搬入、オープニングイベントを終え帰り道、「我ここに来た」と「予想よりも高いぞ」という驚きの二つの気持ちが入り混じっていた。あとの事やこぼして拾えなかった事には目もくれず走った。

「ふーアーゆー」展

ふーアーゆー

「お前、美しい」「綺麗な顔してる」「あなた、、残酷な顔」「ファニーな雰囲気」綺麗なコーン、形の変わった珍しいコーン、ええ味出してるコーン、年季の入ったコーン。それらと出会うと興奮するようになった。2体で並んでると「夫婦か?双子か?親子か?」と想像し、沢山並んでると「学校か?」「デモ?」とか思ったりする。自分のルールで気になるポイントはあれど、変わった形、魅力的な色、光の当たり方でついつい立ち止まる自分がいた。瞬時に湧き上がるそれぞれに対しての勝手なストーリー。いつの間にかコーンに出逢うことが、自分のライフワークの一部になっていた。いや、コーンだけじゃない。全てが歌になり、絵にしたい対象物だった。一期一会。気に入ったコーンを見つけると見惚れていた。「置かれとるんか?」「自分の意志で来たのか?」「ここの住人?」なんていう具合に対話している。美術館に来ている時と同じだ。

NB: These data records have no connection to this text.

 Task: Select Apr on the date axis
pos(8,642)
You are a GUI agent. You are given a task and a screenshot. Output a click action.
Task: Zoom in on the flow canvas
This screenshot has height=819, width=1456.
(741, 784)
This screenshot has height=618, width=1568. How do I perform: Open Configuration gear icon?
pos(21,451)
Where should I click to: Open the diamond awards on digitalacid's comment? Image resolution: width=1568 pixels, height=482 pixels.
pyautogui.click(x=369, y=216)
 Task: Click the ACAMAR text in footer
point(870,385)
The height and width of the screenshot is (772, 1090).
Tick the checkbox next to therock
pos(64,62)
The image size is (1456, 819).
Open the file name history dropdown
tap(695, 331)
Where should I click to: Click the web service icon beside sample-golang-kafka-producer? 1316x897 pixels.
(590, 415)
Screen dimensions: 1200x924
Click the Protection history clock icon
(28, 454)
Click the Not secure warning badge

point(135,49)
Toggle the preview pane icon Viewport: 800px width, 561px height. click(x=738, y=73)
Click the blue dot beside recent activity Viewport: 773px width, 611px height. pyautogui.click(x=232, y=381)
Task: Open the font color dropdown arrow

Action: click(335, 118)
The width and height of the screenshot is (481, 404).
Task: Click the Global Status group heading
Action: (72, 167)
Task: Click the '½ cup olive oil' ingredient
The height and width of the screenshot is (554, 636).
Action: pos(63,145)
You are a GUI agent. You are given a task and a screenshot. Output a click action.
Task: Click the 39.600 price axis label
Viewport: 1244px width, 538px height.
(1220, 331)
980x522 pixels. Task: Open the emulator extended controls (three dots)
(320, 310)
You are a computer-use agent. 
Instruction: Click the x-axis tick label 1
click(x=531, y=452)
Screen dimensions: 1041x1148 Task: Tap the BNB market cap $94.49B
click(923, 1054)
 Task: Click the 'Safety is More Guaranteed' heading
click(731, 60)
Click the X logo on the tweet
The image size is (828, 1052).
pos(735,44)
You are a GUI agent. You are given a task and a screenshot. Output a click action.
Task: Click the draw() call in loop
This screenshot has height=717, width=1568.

形だけにとどまらず、コーンの置かれてる場所、状況、天候によって、通常は見えていなかった一部やら裏側を垣間見る事もある。ほぼ毎日通る道でも「朝日に照らし出されて雰囲気でまくってる!」「雪の中に埋もれて頭だけ」「なんか悲しいことでもあった顔だな」などなど語りかける。

最初は変わったコーンばかりに目が向いていたけど、見続けているうちに、いわゆる平凡なコーンも面白く感じる様になってきた。平凡には平凡のストーリーがあり、よく見ると発見がある。違いを見つけるのも楽しいし発見した時が一番ボルテージが上がる。

「でっかいピカピカのビルの前に、ボロボロのカラーコーン。どうしたんだ?なんでこんなところにおるんだ?お金持ちに拾われたのか?しょうがなく雇われている番人なのか?もう少し綺麗な格好してくれば良かったんじゃないか?」


ある時、ふと思った。
外の世界を想像、意味づけ、クローズアップ、切り取り、隠したりしているのは自分だ。勝手にストーリーを作り出しているのも自分だ。となると、、もしかしたらあのコーンをどう捉えるかは、私自身の問題かもしれない。と。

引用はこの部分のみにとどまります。